__DESCRIPTION OF THE TASK__. Each record is to be given again precisely as written.

Stored items
++++++++++++++++++++

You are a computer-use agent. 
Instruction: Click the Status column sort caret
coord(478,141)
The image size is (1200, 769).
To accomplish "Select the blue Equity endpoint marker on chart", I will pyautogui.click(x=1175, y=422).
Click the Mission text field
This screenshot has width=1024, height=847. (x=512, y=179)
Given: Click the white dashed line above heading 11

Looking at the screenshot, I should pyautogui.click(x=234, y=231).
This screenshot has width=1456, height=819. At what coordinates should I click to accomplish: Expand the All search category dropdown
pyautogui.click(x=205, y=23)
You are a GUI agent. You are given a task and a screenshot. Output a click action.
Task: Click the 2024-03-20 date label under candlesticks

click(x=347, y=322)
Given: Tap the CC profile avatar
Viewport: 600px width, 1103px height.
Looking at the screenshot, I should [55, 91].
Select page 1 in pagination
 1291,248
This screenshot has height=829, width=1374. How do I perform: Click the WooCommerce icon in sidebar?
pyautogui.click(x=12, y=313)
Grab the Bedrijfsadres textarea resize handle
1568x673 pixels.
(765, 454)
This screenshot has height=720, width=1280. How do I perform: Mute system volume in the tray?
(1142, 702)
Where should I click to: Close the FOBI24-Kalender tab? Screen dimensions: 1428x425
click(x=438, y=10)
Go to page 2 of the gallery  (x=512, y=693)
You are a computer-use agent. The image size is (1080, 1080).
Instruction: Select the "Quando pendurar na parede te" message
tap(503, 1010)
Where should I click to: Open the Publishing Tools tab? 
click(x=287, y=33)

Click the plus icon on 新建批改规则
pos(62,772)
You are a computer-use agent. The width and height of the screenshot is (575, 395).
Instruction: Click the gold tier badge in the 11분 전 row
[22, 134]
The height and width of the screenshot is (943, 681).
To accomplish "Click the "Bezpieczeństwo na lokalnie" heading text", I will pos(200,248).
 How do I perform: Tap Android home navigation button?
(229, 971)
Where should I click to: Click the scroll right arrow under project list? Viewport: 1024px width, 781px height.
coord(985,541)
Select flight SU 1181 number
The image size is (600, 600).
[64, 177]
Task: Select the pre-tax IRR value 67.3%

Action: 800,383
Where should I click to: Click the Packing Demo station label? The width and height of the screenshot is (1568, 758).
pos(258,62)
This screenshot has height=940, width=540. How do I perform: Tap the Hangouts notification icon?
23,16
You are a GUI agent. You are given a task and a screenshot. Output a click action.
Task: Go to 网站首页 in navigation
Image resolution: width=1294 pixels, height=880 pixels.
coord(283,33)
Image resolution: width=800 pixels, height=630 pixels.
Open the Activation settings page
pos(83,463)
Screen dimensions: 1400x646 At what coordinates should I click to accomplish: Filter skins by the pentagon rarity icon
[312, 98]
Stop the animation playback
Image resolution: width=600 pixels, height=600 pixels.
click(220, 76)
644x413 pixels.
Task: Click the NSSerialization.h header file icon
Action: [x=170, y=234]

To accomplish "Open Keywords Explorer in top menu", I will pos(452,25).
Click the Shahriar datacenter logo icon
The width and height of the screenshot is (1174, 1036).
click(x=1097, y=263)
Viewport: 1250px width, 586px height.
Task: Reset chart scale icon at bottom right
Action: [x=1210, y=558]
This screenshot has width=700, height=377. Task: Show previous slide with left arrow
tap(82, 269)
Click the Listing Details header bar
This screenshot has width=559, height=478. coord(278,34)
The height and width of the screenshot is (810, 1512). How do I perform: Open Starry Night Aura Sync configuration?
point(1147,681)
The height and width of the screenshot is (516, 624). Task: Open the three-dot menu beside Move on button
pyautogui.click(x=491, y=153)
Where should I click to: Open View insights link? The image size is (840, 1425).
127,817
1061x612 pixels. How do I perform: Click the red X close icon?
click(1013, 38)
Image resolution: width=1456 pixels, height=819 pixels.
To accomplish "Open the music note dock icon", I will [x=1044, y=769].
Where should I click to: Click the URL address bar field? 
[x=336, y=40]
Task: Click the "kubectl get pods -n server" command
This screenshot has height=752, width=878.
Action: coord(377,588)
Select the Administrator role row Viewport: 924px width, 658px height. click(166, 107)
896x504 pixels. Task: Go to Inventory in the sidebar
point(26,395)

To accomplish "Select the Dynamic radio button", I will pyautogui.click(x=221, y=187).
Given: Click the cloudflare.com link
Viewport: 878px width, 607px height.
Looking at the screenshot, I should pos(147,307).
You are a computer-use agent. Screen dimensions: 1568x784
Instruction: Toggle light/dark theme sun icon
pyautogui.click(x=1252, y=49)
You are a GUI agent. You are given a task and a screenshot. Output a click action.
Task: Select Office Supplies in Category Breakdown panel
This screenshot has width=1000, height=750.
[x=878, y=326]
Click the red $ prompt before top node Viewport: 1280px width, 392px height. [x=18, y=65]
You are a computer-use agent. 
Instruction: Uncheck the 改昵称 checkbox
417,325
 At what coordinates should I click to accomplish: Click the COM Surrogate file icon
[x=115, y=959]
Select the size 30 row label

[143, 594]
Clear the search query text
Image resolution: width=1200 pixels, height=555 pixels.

++++++++++++++++++++

__PROBLEM SOLUTION__.
You are a computer-use agent. 
Instruction: Click the Status column sort caret
coord(478,141)
The image size is (1200, 769).
To accomplish "Select the blue Equity endpoint marker on chart", I will pyautogui.click(x=1175, y=422).
Click the Mission text field
This screenshot has width=1024, height=847. (x=512, y=179)
Given: Click the white dashed line above heading 11

Looking at the screenshot, I should pyautogui.click(x=234, y=231).
This screenshot has width=1456, height=819. At what coordinates should I click to accomplish: Expand the All search category dropdown
pyautogui.click(x=205, y=23)
You are a GUI agent. You are given a task and a screenshot. Output a click action.
Task: Click the 2024-03-20 date label under candlesticks

click(x=347, y=322)
Given: Tap the CC profile avatar
Viewport: 600px width, 1103px height.
Looking at the screenshot, I should [55, 91].
Select page 1 in pagination
 1291,248
This screenshot has height=829, width=1374. How do I perform: Click the WooCommerce icon in sidebar?
pyautogui.click(x=12, y=313)
Grab the Bedrijfsadres textarea resize handle
1568x673 pixels.
(765, 454)
This screenshot has height=720, width=1280. How do I perform: Mute system volume in the tray?
(1142, 702)
Where should I click to: Close the FOBI24-Kalender tab? Screen dimensions: 1428x425
click(x=438, y=10)
Go to page 2 of the gallery  (x=512, y=693)
You are a computer-use agent. The image size is (1080, 1080).
Instruction: Select the "Quando pendurar na parede te" message
tap(503, 1010)
Where should I click to: Open the Publishing Tools tab? 
click(x=287, y=33)

Click the plus icon on 新建批改规则
pos(62,772)
You are a computer-use agent. The width and height of the screenshot is (575, 395).
Instruction: Click the gold tier badge in the 11분 전 row
[22, 134]
The height and width of the screenshot is (943, 681).
To accomplish "Click the "Bezpieczeństwo na lokalnie" heading text", I will pos(200,248).
 How do I perform: Tap Android home navigation button?
(229, 971)
Where should I click to: Click the scroll right arrow under project list? Viewport: 1024px width, 781px height.
coord(985,541)
Select flight SU 1181 number
The image size is (600, 600).
[64, 177]
Task: Select the pre-tax IRR value 67.3%

Action: 800,383
Where should I click to: Click the Packing Demo station label? The width and height of the screenshot is (1568, 758).
pos(258,62)
This screenshot has height=940, width=540. How do I perform: Tap the Hangouts notification icon?
23,16
You are a GUI agent. You are given a task and a screenshot. Output a click action.
Task: Go to 网站首页 in navigation
Image resolution: width=1294 pixels, height=880 pixels.
coord(283,33)
Image resolution: width=800 pixels, height=630 pixels.
Open the Activation settings page
pos(83,463)
Screen dimensions: 1400x646 At what coordinates should I click to accomplish: Filter skins by the pentagon rarity icon
[312, 98]
Stop the animation playback
Image resolution: width=600 pixels, height=600 pixels.
click(220, 76)
644x413 pixels.
Task: Click the NSSerialization.h header file icon
Action: [x=170, y=234]

To accomplish "Open Keywords Explorer in top menu", I will pos(452,25).
Click the Shahriar datacenter logo icon
The width and height of the screenshot is (1174, 1036).
click(x=1097, y=263)
Viewport: 1250px width, 586px height.
Task: Reset chart scale icon at bottom right
Action: [x=1210, y=558]
This screenshot has width=700, height=377. Task: Show previous slide with left arrow
tap(82, 269)
Click the Listing Details header bar
This screenshot has width=559, height=478. coord(278,34)
The height and width of the screenshot is (810, 1512). How do I perform: Open Starry Night Aura Sync configuration?
point(1147,681)
The height and width of the screenshot is (516, 624). Task: Open the three-dot menu beside Move on button
pyautogui.click(x=491, y=153)
Where should I click to: Open View insights link? The image size is (840, 1425).
127,817
1061x612 pixels. How do I perform: Click the red X close icon?
click(1013, 38)
Image resolution: width=1456 pixels, height=819 pixels.
To accomplish "Open the music note dock icon", I will [x=1044, y=769].
Where should I click to: Click the URL address bar field? 
[x=336, y=40]
Task: Click the "kubectl get pods -n server" command
This screenshot has height=752, width=878.
Action: coord(377,588)
Select the Administrator role row Viewport: 924px width, 658px height. click(166, 107)
896x504 pixels. Task: Go to Inventory in the sidebar
point(26,395)

To accomplish "Select the Dynamic radio button", I will pyautogui.click(x=221, y=187).
Given: Click the cloudflare.com link
Viewport: 878px width, 607px height.
Looking at the screenshot, I should pos(147,307).
You are a computer-use agent. Screen dimensions: 1568x784
Instruction: Toggle light/dark theme sun icon
pyautogui.click(x=1252, y=49)
You are a GUI agent. You are given a task and a screenshot. Output a click action.
Task: Select Office Supplies in Category Breakdown panel
This screenshot has width=1000, height=750.
[x=878, y=326]
Click the red $ prompt before top node Viewport: 1280px width, 392px height. [x=18, y=65]
You are a computer-use agent. 
Instruction: Uncheck the 改昵称 checkbox
417,325
 At what coordinates should I click to accomplish: Click the COM Surrogate file icon
[x=115, y=959]
Select the size 30 row label

[143, 594]
Clear the search query text
Image resolution: width=1200 pixels, height=555 pixels.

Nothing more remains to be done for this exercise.